▶ **WORK TO BE COMPLETED**
Word-for-word repetition of the records below is needed, but only from the line holding "Instruction: Collapse the Folder1 tree node" through the final line, with pictures excluded.

▶ **SUPPLIED INFORMATION**

========

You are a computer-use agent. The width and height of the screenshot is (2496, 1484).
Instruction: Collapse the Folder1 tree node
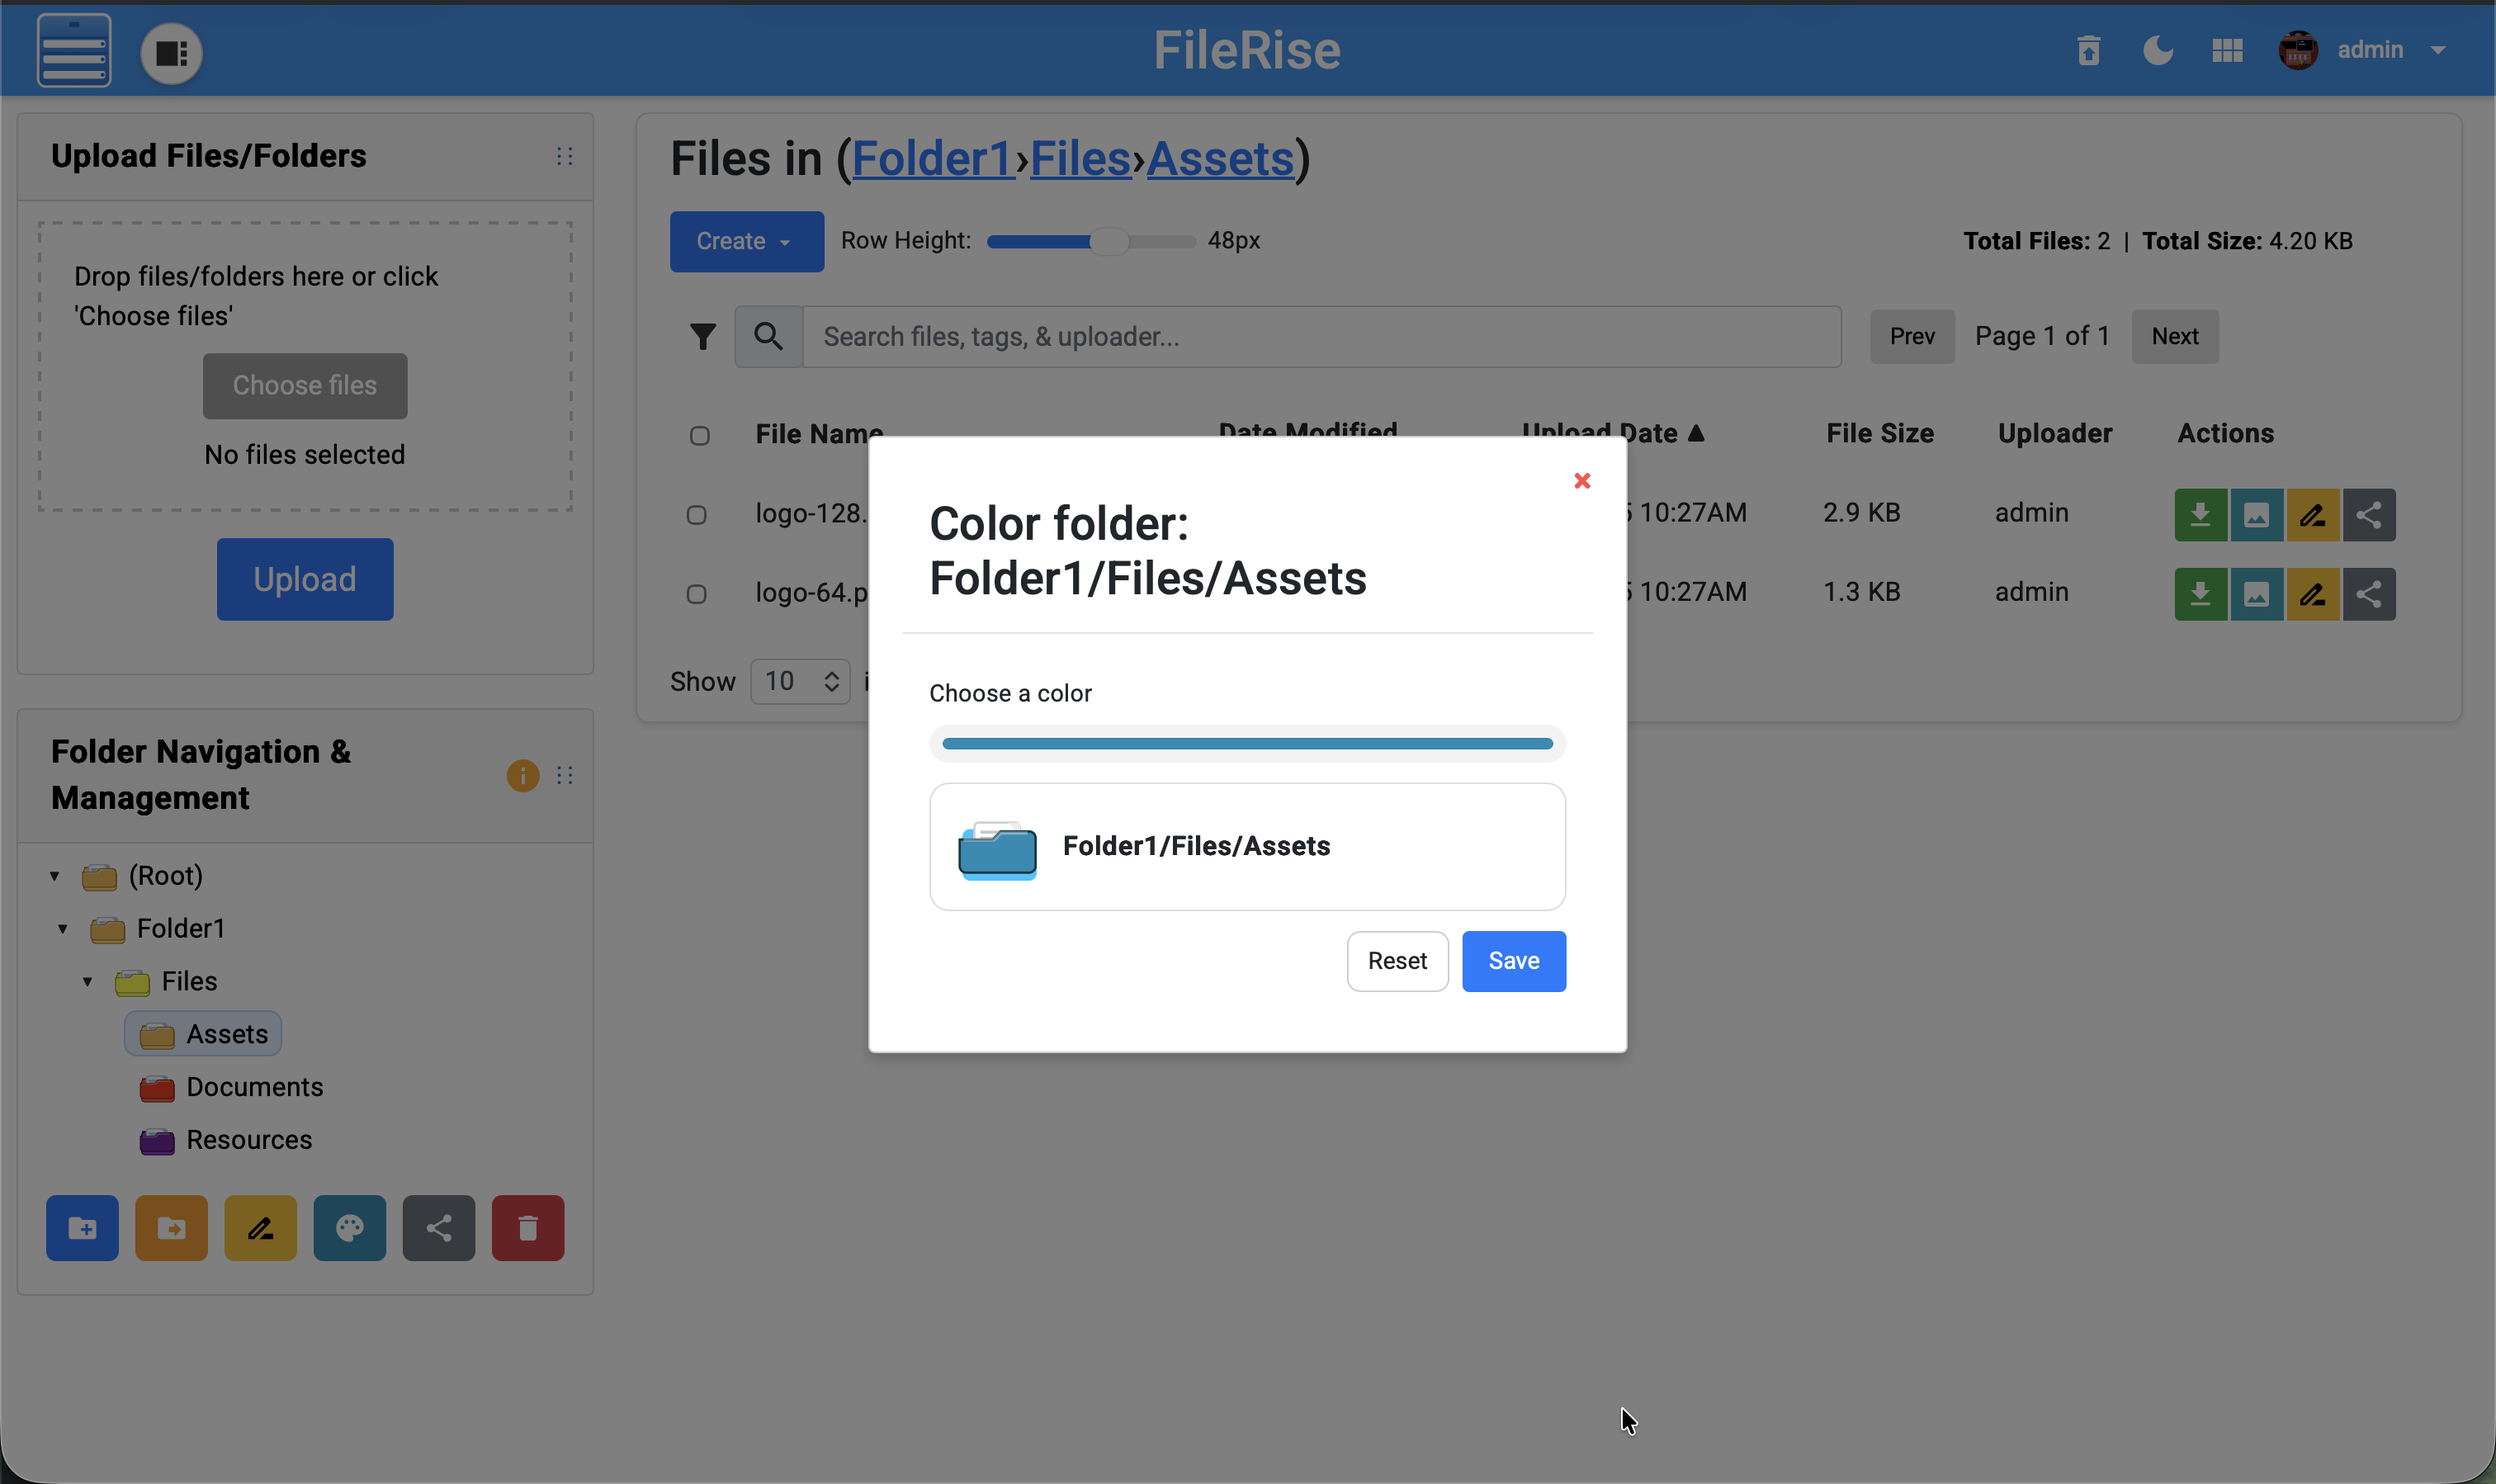point(62,929)

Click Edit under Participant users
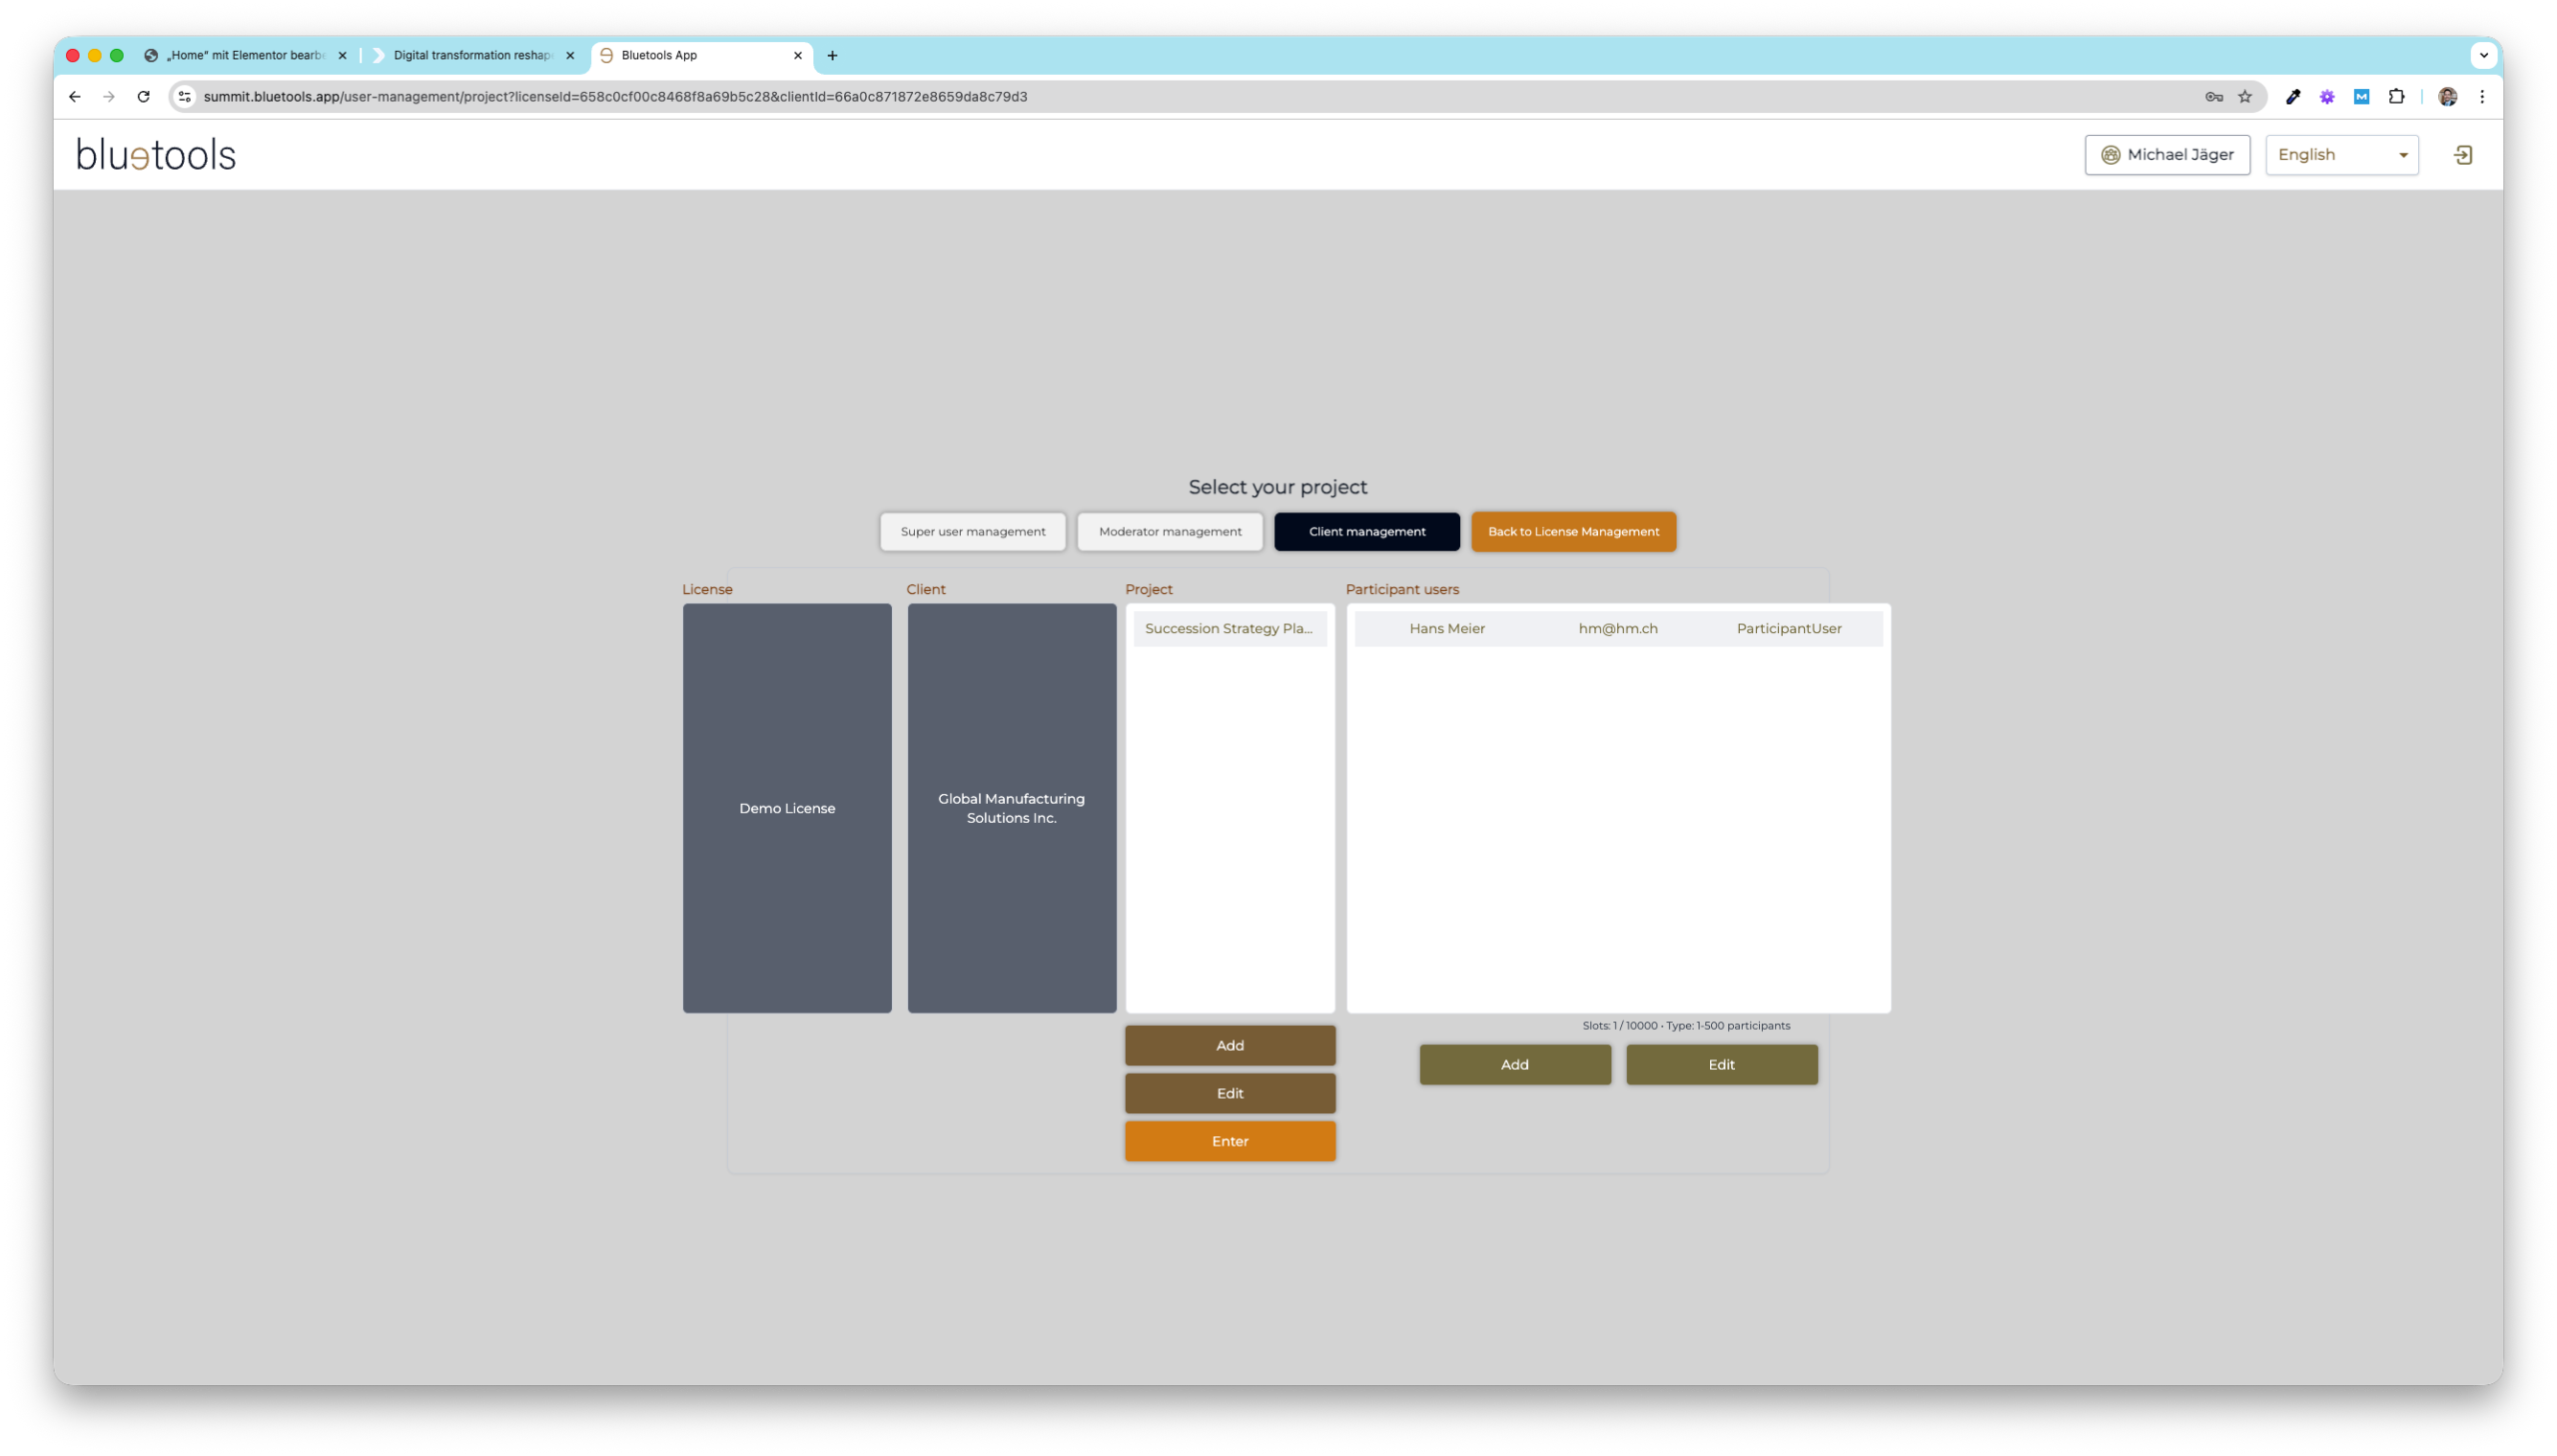pyautogui.click(x=1721, y=1065)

========

▶ **ANSWER SECTION**
Instruction: Collapse the Folder1 tree node
point(62,929)

Click Edit under Participant users
pyautogui.click(x=1721, y=1065)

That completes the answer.